Ford once ejected Weaver during the National Anthem. Weaver had gone out to first base four times, he said, to argue with him the night before, and picked up the following day where he’d left off while a large woman sang the national anthem.

Ford and many others called Weaver “Rooney” because his diminutive stature favored actor Mickey Rooney. They were at home plate exchanging lineup cards during the anthem.

“Rooney was talking out of the right corner of his mouth while she sang,” Ford said. “He says, ‘Dale, how many plays are you gonna screw up tonight?’ And I talk out of the left corner of my mouth, and say, ‘Rooney, it don’t matter, because you ain’t gonna be around to see it. As soon as this fat lady’s done, you are, too.’ …

“She finally got through and he looked up at me with his big ole blue eyes, I’ll never forget it as long as I live, and he said, ‘Are you serious?’ in that rough voice. I said, ‘I’m serious as a heart attack.’ So he left. The only time in my life he didn’t try to yell and scream. …
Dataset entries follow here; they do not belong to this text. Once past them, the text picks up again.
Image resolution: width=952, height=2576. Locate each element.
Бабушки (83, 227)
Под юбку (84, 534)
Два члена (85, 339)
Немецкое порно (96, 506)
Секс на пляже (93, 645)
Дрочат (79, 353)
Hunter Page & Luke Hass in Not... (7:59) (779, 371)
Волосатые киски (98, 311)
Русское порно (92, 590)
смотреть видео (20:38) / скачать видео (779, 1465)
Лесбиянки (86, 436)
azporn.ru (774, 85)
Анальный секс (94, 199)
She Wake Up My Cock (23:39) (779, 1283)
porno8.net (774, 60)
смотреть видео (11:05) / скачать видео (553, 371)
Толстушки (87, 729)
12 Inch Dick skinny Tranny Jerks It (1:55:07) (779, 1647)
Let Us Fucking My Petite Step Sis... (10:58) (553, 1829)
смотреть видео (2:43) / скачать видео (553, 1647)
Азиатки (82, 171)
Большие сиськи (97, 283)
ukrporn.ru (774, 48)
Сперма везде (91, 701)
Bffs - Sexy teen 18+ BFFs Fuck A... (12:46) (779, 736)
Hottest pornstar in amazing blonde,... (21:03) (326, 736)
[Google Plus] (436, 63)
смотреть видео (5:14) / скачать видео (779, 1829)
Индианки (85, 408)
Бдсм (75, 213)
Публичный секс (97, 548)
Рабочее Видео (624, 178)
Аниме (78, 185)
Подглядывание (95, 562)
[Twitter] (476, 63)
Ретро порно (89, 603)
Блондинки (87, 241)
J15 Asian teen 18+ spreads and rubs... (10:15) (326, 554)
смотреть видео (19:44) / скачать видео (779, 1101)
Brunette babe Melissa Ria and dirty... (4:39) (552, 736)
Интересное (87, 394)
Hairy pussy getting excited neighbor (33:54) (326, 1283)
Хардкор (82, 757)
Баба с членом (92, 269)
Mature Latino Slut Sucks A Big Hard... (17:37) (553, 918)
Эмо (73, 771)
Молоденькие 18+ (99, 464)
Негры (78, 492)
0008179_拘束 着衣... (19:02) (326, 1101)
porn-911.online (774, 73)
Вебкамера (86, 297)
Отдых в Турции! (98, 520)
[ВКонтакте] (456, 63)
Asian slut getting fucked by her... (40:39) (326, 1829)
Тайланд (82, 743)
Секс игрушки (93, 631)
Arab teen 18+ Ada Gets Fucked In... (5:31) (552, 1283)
“Weaver was easy. I got him 14 times. I got Bobby Cox five times when he’s in Toronto. I helped him get his record (for ejections). He’d make a sailor blush with some of the stuff he said.”

Ford was in Baltimore when Yankees manager Billy Martin had his arm broken by Erwin native Eddie Whitson. Ford said he was briefly at the Cross Keys Inn bar where the brawl began.

Ford read the recent “Glory Days” on ETSU alum and former Super Bowl referee Jack Vest.

“When Jack Vest died he was wearing a pair of athletic officiating shoes I’d given him,” Ford said. “He was (a dandy). Jack France was a great official. He was as good as I’ve seen – football and basketball both. I knew those guys like Hunter Jackson, Tommy Miller – really good officials.”

Current MLB umpire Will Little credits Ford’s influence for his career.

“The games that got me really ignited into umpiring were with Dale Ford working the Southern Collegiate Baseball League,” Little said. “Once I worked some of those games with Dale, I fell in love with it.”

Ford said it was quickly apparent that Little was a natural.

Ford said Joel Pierce was the assignor when he began calling TSSAA games. He’s enjoyed dealing with Pierce and his successor, Adam Knobloch.

Umpiring has been rewarding, but organizing fundraisers for fire victims and others down on their luck has been incredibly gratifying for Ford and his wife, Joyce. He said they’ve done 319 of ‘em. One generated $21,000. Others have brought in as much as $7,000-10,000.

“It’s my way of giving back,” said Ford, who has proudly cooked barbecue, steak and gravy and spaghetti with meatballs (“I stole the meatball recipe in California”) through the years. He said he’d like to do one more benefit dinner to make it an even 320.

Ford will be inducted during a ceremony in Murfreesboro on Saturday, April 15.

“I’m looking forward to the induction,” he said. “I enjoy umpiring and I’ve worked pretty hard at it.”